PASSAGE TO READ |
# Lets see your browser



## Dude111 (Aug 6, 2010)

Here is mine,its called MyIE2 

I love the nice colours in the top bar,etc..


Please let us see your browsers dues


----------



## sigma1914 (Sep 5, 2006)




----------



## Dude111 (Aug 6, 2010)

Thank you my friend..... I notice my text looks BOLD (Like I typed it bold) what font are you using?? (Just curious)


----------



## inkahauts (Nov 13, 2006)

I wouldn't do any banking on that machine dude111!


----------



## Dude111 (Aug 6, 2010)

No I dont do banking buddy,not to worry 

Im on Win98se and IE6 (Using MyIE2 to surf with (I like the more features with MyIE2 (Tabs,etc)))

Im very grateful to have what I have ... Im able to still use the default IPB skin here and I love it.. (Style 1)

Lets see your browser buddy!!


----------



## inkahauts (Nov 13, 2006)

As long as you realize it's not safe to use that bower since it'll let people into your computer with all its security wholes these days... I use chrome mostly. It's fast and minimal.


----------



## Dude111 (Aug 6, 2010)

Yes I do have a firewall!!!!!!!! (Its not good these days to not have one)

Its an I.D.S. but has many firewall signatures..


----------



## jimmie57 (Jun 26, 2010)

Dude111 said:


> No I dont do banking buddy,not to worry
> 
> *Im on Win98se and IE6 (*Using MyIE2 to surf with (I like the more features with MyIE2 (Tabs,etc)))
> 
> ...


Holy Moley !
I am running Windows 7 with an I7 processor. Before that I was on XP with a Pentium processor. The speed difference is so great it is unbelievable almost. I can not imagine still running the system you have.
I also have a Laptop with windows 7 and a core duo Pentium processor. It is also way faster than my old XP setup it is just ridiculous.
Wow, I feel for you man.


----------



## MysteryMan (May 17, 2010)

jimmie57 said:


> Holy Moley !
> I am running Windows 7 with an I7 processor. Before that I was on XP with a Pentium processor. The speed difference is so great it is unbelievable almost. I can not imagine still running the system you have.
> I also have a Laptop with windows 7 and a core duo Pentium processor. It is also way faster than my old XP setup it is just ridiculous.

YOUR OBJECTIVE | Repeat word for word the stretch of the browser thread above from "Yes I do have" through "(Jun 26, 2010)".

DATASET EXTRACT |
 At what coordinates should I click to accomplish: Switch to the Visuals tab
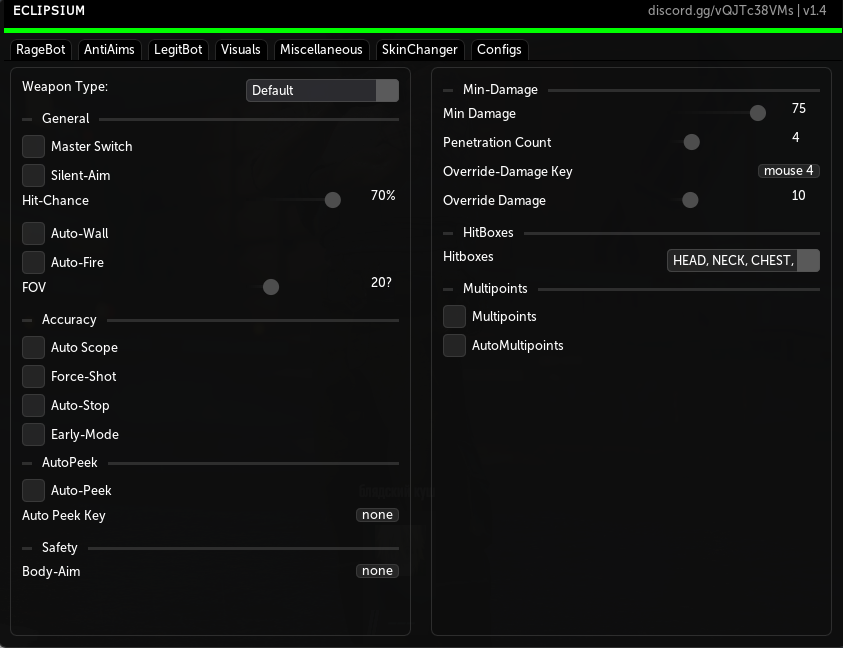click(239, 49)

FULL RESPONSE |
Yes I do have a firewall!!!!!!!! (Its not good these days to not have one)

Its an I.D.S. but has many firewall signatures..


----------



## jimmie57 (Jun 26, 2010)